On March 30th, 2001 Parliament of Georgia adopted a special decision condemning extremism. According to one of the points of the decision law-enforcement agencies were instructed to eradicate any manifestation of extremism or violence, though at discussions of the very decision it turned up, that religious tolerance is an unacceptable concept even for majority of Members of Parliament of Georgia.

Guram Sharadze, Member of Parliament, called for to stop criminal case instituted against extremist leader Basil Mkalavishvili. On this members of different factions stated, that Basil Mkalavishvili did their (job of members of Parliament) job as well. “Basil Mkalavishvili appeared as we were unable to restrict different religious denominations by civilized methods”, said Vakhtang Bochorishvili, Chairman of faction “XXI Century”, in his speech.

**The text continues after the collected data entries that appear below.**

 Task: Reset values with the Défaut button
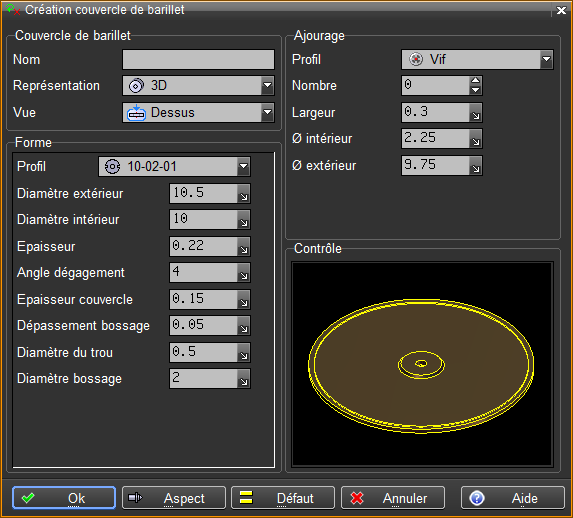pos(283,498)
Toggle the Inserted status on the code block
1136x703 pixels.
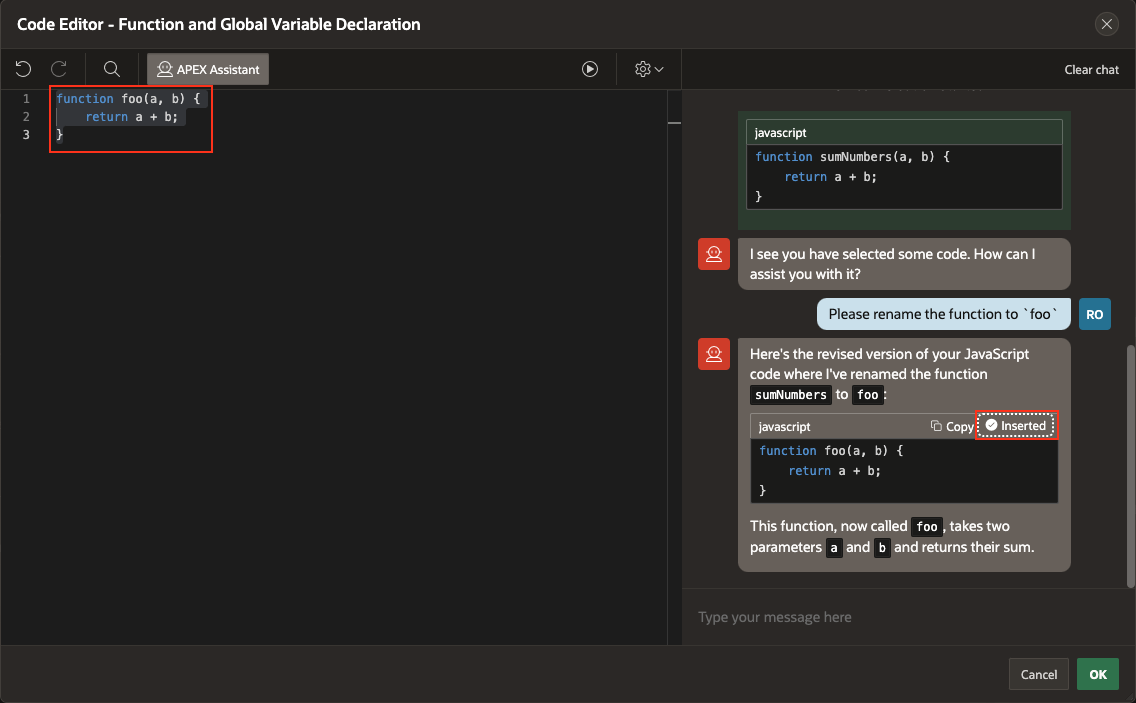1016,425
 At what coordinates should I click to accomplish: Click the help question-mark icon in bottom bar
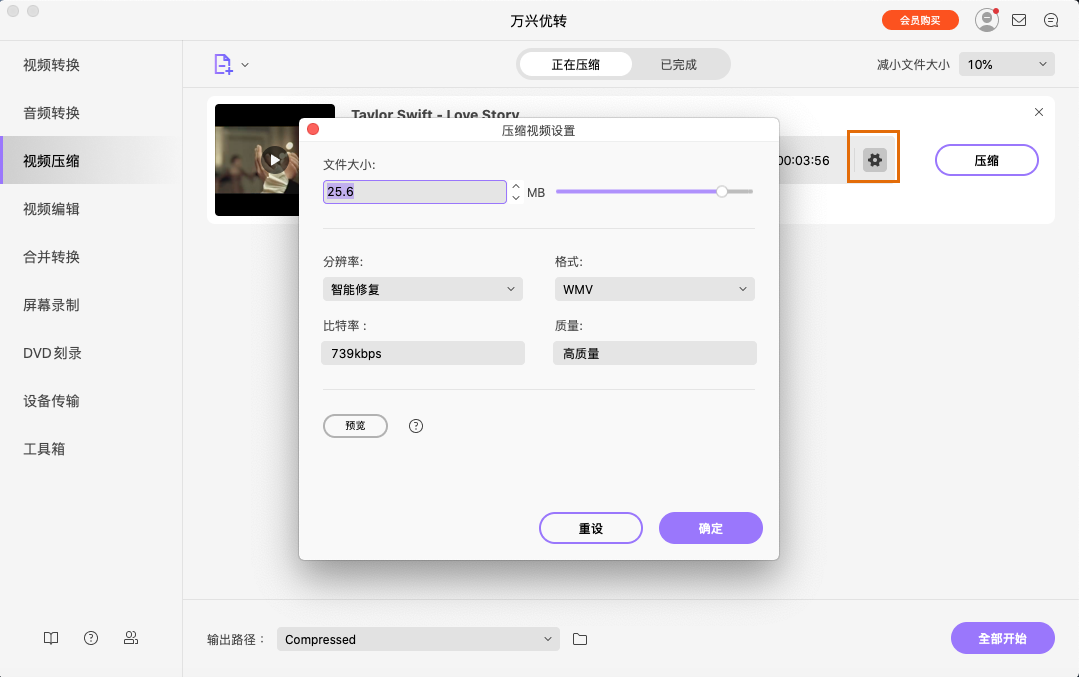[91, 638]
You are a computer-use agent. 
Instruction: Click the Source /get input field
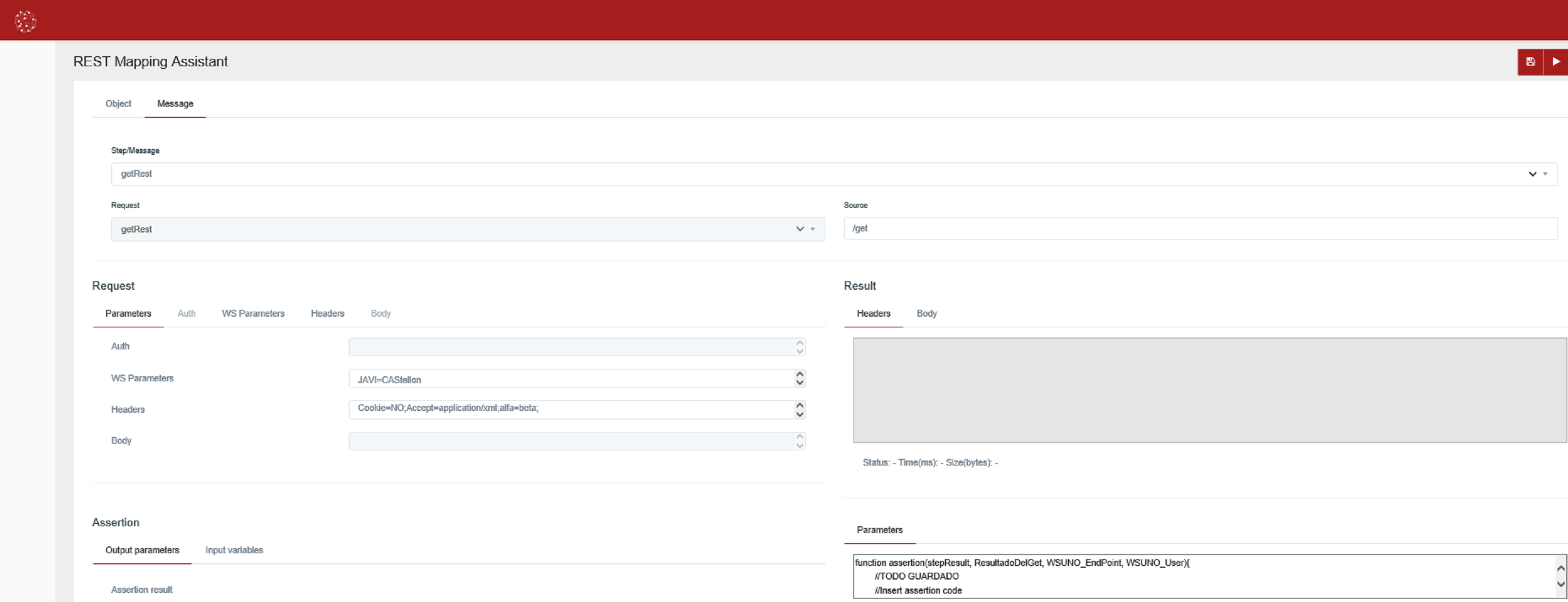pyautogui.click(x=1199, y=229)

More than that, Bochorishvili stated that he had a document saying where and which buildings were built by “sectarians”. Bochorishvili called on Members of Parliament to pay more attention to this. “Sectarians” break into the houses of starving people. Enticement should be punished, law should be accepted on this” – declared Vakhtang Bochorishvili.

Similar speeches were made by members of different factions: Eldar Nadiradze (Faction XXI Century), Khatuna Khoperia (Faction Citizens Union of Georgia), Guram Sharadze (Faction Industrialists) and others.

On March 22nd, 2002 The President issued an order “About Strengthening of Fight Against Crime and Urgent Measures for Provision of Public Security “ which aimed at strengthening of fight for eradication of the facts of kidnap, drugs trafficking, attacks on foreigners and violation committed on religious background. Apart from other events it commissioned Prosecutor’s Office, Ministry of Internal Affairs and State Security Ministry, to put an end to violation committed on religious motivation and take special measures in order to reveal criminals and punish them.

Preamble of the order says that deterioration of criminal situation in the country has seriously damaged Georgia’s international image. It should be mentioned that damaged international image of Georgia was the only reason why the President issued this order. And his goal was not to improve situation, but to trick international community. This was well demonstrated by the fact that situation in the country, after the order was issued, did not improve at all; also, by another fact - that the Ministry of Justice worked out draft law, which at legislative level already envisaged restriction of freedom of denomination.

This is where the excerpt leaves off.